**TASK INSTRUCTIONS:**
Take the line that contains "Plan d’accès (1305, 1795)" as the first and the last line of the material as the final one; set down exactly the lines in that span.

★ ★ ★ ★

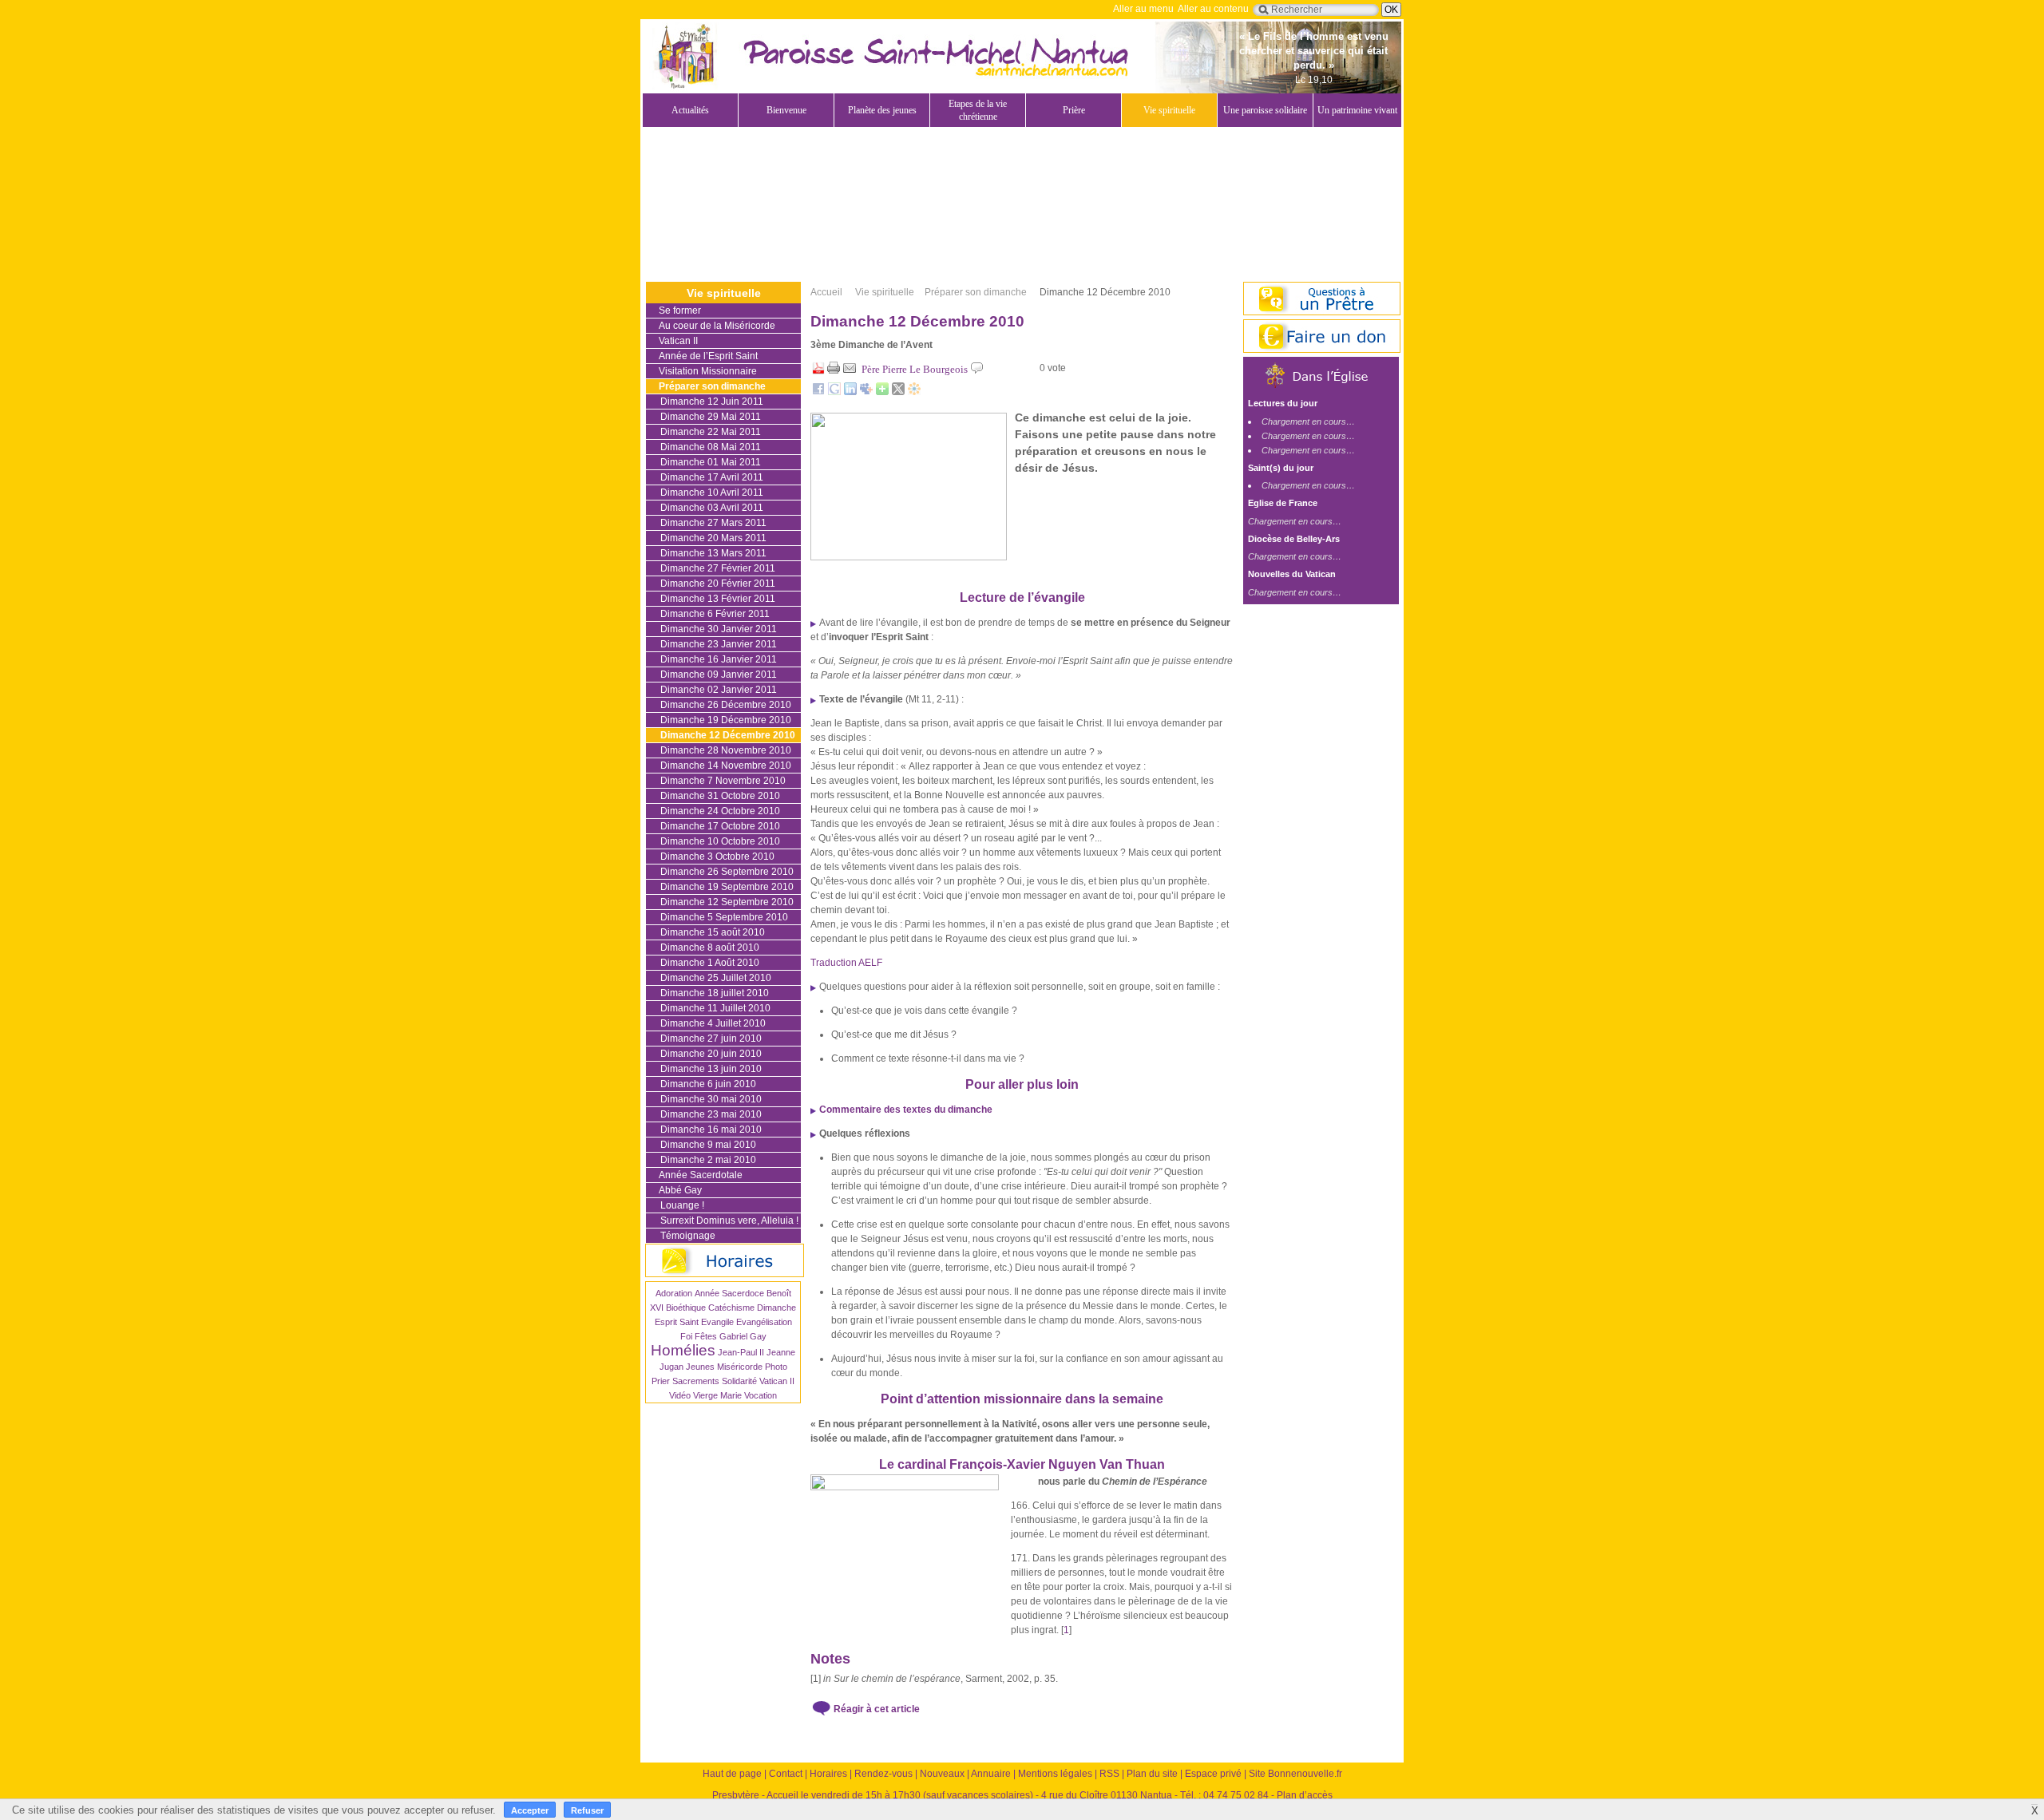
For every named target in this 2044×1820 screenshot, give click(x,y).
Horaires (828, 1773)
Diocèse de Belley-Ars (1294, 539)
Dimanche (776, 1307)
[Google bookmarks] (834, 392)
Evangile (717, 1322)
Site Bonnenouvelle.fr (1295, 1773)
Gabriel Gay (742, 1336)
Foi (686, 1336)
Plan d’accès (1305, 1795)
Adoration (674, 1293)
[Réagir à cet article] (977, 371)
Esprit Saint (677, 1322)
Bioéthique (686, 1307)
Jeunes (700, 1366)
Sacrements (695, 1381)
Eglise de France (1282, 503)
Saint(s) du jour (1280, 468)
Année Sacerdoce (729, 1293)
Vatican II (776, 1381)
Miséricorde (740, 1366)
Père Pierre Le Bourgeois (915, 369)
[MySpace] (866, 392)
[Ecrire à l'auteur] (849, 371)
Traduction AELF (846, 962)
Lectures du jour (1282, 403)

★ ★ ★ ★

**EXERCISE RESULT:**
Plan d’accès (1305, 1795)
Adoration (674, 1293)
[Réagir à cet article] (977, 371)
Esprit Saint (677, 1322)
Bioéthique (686, 1307)
Jeunes (700, 1366)
Sacrements (695, 1381)
Eglise de France (1282, 503)
Saint(s) du jour (1280, 468)
Année Sacerdoce (729, 1293)
Vatican II (776, 1381)
Miséricorde (740, 1366)
Père Pierre Le Bourgeois (915, 369)
[MySpace] (866, 392)
[Ecrire à l'auteur] (849, 371)
Traduction AELF (846, 962)
Lectures du jour (1282, 403)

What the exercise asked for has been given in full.